Kafka's genius: it only does sequential writes. Append to the end of a log file, one after another. That's why it matches raw SSD throughput — it's doing exactly what the hardware is optimized for.

PostgreSQL's constraint: B-tree indexes require random writes. Updating an index means finding the right page in the tree and modifying it in place. On an HDD, that's 200x slower than sequential writes. Even on an SSD, it's 5-10x slower.

Kafka Write Pattern (Sequential)
┌──────────────────────────────────────────┐
│ msg1 │ msg2 │ msg3 │ msg4 │ msg5 │ ───► │
└──────────────────────────────────────────┘
Just keep appending. Disk loves this.

PostgreSQL Write Pattern (Random)
┌──────┐  ┌──────┐  ┌──────┐  ┌──────┐
│Page 7│  │Page 2│  │Page 9│  │Page 4│
│ WRITE│  │ WRITE│  │ WRITE│  │ WRITE│
└──────┘  └──────┘  └──────┘  └──────┘
Jump around the disk. Disk hates this.

Don't Blame the Database

PostgreSQL isn't slow because it's badly written. It's slow at writes because it gives you ACID transactions, rich indexing, and flexible queries. Kafka is fast at writes because it gives you almost none of that. There's no free lunch — only trade-offs you choose.

Proof Points — Real-World Scale

These aren't theoretical problems. The biggest systems in the world wrestle with write throughput daily:

Uber ingests roughly 1 million GPS location updates per second across their global fleet. Each driver's phone pings their location every 4 seconds. That's a write-heavy workload that no single database can handle — it requires purpose-built ingestion pipelines.

Kafka handles 500K+ messages per second per broker via sequential disk writes. LinkedIn runs over 7 trillion messages per day through their Kafka clusters — possible only because Kafka treats writes as sequential appends.
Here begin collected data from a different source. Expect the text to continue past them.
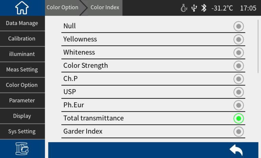Viewport: 261px width, 158px height.
Task: Tap the Bluetooth status icon
Action: [x=204, y=8]
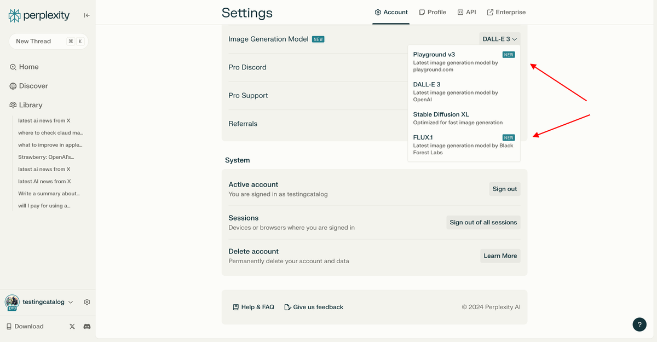
Task: Collapse the sidebar using the arrow icon
Action: click(87, 15)
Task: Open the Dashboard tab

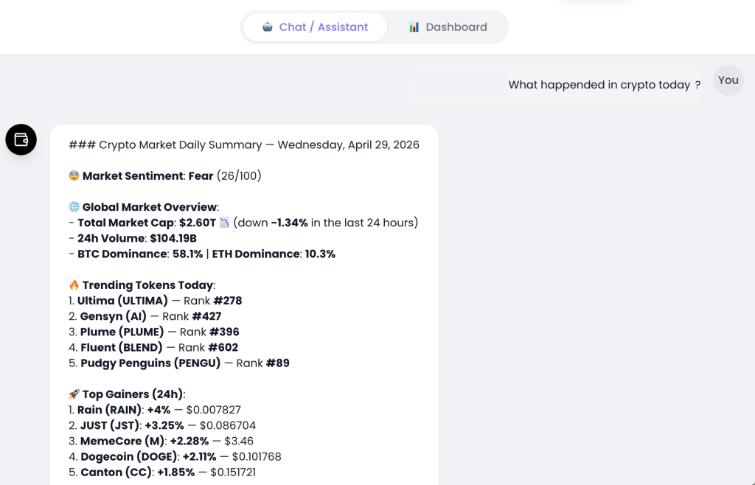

Discord processes 120M+ messages per day. When their message volume overwhelmed Cassandra's compaction process (a write amplification problem), they had to migrate their message storage to ScyllaDB — a rewrite driven entirely by write-path bottlenecks.

What's Coming Next

Now that you understand why writes are hard, the rest of this chapter is about what to do about it:

Lesson Strategy Core Idea
Lesson 2 Optimize your database Tune WAL, batch commits, audit indexes — squeeze more from one machine
Lesson 3 Sharding Split writes across multiple machines by partitioning data
Lesson 4 Buffering and batching Absorb write spikes with queues, batch multiple writes into one
Lesson 5 Conflict-free writes CRDTs and sharded counters — avoid coordination entirely

Each lesson builds on this foundation. The write path we traced above? Every optimization strategy in this chapter targets a specific step in that path — making it faster, skipping it, or distributing it across machines.

Quick Recap

Concept Key Takeaway
The asymmetry Reads can be served from anywhere. Writes must go to the primary.
The write path A single INSERT touches WAL + data page + every index + replication
The tension Read optimizations (indexes, denormalization) make writes slower
The physical ceiling Sequential writes (Kafka) are 5-200x faster than random writes (B-trees)
The trade-off Fast-write databases sacrifice read flexibility or durability
Write throughput PostgreSQL: 5-20K/s. Kafka: 500K+/s. The gap is architectural.

Interview Tip

When an interviewer says "this system needs to handle millions of writes per second," your first question should be: "Are these writes to the same data (contention) or to different data (throughput)?" The answer completely changes your architecture. Contention means you need conflict resolution (CRDTs, last-write-wins, sharded counters). Throughput means you need horizontal partitioning (sharding, Kafka topics). Conflating the two is the most common mistake candidates make.